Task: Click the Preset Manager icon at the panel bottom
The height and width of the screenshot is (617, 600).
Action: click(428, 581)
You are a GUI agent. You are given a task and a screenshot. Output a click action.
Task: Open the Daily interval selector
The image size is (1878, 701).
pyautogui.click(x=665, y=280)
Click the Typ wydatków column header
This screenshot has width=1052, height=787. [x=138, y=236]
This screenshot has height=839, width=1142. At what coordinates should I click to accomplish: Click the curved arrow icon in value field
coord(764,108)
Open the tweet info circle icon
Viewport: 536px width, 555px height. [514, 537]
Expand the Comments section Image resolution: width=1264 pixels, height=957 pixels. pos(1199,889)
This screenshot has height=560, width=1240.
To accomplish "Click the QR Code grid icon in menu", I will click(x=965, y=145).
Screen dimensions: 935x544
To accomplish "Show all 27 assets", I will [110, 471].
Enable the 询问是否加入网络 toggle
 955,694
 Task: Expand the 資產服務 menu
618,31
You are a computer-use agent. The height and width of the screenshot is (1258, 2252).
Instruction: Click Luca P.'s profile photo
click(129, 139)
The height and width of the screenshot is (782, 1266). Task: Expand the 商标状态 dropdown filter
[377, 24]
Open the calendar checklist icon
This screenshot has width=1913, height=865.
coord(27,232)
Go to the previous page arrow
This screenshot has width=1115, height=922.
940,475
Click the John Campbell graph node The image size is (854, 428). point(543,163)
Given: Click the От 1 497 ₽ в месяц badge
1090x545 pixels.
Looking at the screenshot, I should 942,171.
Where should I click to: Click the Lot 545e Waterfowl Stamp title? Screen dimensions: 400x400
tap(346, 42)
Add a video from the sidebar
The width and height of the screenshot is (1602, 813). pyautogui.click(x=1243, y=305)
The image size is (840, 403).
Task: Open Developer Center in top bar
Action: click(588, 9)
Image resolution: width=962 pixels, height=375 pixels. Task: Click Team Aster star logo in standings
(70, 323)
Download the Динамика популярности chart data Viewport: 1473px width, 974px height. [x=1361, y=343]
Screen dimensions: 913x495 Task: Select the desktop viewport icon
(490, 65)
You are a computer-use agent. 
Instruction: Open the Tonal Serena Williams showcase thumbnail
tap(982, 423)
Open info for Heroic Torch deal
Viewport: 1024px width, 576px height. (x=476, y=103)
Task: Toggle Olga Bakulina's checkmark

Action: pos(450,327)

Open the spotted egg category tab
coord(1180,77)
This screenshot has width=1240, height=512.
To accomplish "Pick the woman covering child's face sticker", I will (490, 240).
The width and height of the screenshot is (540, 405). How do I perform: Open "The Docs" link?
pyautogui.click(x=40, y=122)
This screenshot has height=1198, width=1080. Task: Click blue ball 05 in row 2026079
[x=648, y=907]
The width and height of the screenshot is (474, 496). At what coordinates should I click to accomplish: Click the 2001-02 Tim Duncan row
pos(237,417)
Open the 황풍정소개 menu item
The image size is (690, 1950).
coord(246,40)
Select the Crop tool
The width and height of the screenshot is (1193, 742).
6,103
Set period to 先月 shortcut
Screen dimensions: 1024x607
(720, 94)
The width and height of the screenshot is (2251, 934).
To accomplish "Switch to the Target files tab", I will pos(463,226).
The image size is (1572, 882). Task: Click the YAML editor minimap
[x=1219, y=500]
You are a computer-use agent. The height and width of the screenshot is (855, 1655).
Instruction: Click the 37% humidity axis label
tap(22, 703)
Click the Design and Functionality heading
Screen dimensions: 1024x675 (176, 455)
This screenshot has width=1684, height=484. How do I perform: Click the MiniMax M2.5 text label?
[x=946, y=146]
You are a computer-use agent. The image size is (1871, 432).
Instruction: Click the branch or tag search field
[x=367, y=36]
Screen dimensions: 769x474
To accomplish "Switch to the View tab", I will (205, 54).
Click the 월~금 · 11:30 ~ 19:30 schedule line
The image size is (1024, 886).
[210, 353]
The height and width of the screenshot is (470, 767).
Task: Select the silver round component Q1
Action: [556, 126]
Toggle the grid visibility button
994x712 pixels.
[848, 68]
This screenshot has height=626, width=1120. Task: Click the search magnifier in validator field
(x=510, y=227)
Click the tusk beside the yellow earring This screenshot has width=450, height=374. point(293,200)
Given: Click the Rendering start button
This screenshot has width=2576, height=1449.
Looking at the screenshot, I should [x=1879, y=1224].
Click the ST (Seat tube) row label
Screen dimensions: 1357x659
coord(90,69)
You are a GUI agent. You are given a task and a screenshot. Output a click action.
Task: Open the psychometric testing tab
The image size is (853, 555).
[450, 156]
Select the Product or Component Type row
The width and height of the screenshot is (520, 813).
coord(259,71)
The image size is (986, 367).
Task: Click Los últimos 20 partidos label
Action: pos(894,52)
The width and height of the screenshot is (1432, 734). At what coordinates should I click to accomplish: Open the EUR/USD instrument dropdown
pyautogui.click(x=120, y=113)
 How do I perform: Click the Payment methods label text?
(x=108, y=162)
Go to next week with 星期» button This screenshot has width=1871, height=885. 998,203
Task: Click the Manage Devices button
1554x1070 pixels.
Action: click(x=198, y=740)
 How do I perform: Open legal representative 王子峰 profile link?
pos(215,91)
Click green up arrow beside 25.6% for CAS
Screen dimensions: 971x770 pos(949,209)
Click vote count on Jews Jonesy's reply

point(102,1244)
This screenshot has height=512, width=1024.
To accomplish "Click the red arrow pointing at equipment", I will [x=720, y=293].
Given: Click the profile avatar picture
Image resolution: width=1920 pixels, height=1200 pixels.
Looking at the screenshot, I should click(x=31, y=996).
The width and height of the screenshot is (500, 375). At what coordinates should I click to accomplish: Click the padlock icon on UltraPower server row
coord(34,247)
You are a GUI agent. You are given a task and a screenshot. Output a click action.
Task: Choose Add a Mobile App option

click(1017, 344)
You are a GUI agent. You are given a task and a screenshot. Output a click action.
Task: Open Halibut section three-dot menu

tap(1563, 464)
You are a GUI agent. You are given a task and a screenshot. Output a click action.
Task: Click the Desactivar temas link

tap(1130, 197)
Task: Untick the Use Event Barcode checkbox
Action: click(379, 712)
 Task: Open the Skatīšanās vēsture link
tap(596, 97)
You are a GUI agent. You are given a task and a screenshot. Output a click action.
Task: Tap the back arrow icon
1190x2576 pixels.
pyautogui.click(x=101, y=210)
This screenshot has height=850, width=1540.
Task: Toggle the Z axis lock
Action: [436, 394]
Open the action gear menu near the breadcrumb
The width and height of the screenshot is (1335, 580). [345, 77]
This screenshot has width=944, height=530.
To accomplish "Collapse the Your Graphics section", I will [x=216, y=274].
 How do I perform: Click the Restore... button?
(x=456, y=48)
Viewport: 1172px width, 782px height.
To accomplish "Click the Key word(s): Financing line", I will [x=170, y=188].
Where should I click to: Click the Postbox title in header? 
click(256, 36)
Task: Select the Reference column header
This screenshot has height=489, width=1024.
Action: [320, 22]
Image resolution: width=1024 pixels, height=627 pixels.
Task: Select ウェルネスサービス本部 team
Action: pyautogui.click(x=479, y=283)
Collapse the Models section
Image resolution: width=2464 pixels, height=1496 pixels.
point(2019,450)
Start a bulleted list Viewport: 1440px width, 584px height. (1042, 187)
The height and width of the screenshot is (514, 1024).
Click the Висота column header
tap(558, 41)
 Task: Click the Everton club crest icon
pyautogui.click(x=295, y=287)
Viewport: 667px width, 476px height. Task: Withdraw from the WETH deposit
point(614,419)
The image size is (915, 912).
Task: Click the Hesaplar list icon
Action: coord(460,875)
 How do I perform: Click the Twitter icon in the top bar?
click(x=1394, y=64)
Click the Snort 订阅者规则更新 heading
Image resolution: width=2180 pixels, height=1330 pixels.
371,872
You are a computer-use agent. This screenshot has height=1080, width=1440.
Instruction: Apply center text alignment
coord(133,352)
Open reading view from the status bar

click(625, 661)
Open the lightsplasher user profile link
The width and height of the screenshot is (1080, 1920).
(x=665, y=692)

> Assignment
Reproduce exactly, and with no other material, the lines between those holding "Task: Open the Skatīšanās vēsture link" and "Start a bulleted", inclusive.

> Your solution
 Task: Open the Skatīšanās vēsture link
tap(596, 97)
You are a GUI agent. You are given a task and a screenshot. Output a click action.
Task: Tap the back arrow icon
1190x2576 pixels.
pyautogui.click(x=101, y=210)
This screenshot has height=850, width=1540.
Task: Toggle the Z axis lock
Action: [436, 394]
Open the action gear menu near the breadcrumb
The width and height of the screenshot is (1335, 580). [345, 77]
This screenshot has width=944, height=530.
To accomplish "Collapse the Your Graphics section", I will [x=216, y=274].
 How do I perform: Click the Restore... button?
(x=456, y=48)
Viewport: 1172px width, 782px height.
To accomplish "Click the Key word(s): Financing line", I will [x=170, y=188].
Where should I click to: Click the Postbox title in header? 
click(256, 36)
Task: Select the Reference column header
This screenshot has height=489, width=1024.
Action: [320, 22]
Image resolution: width=1024 pixels, height=627 pixels.
Task: Select ウェルネスサービス本部 team
Action: pyautogui.click(x=479, y=283)
Collapse the Models section
Image resolution: width=2464 pixels, height=1496 pixels.
point(2019,450)
Start a bulleted list Viewport: 1440px width, 584px height. (1042, 187)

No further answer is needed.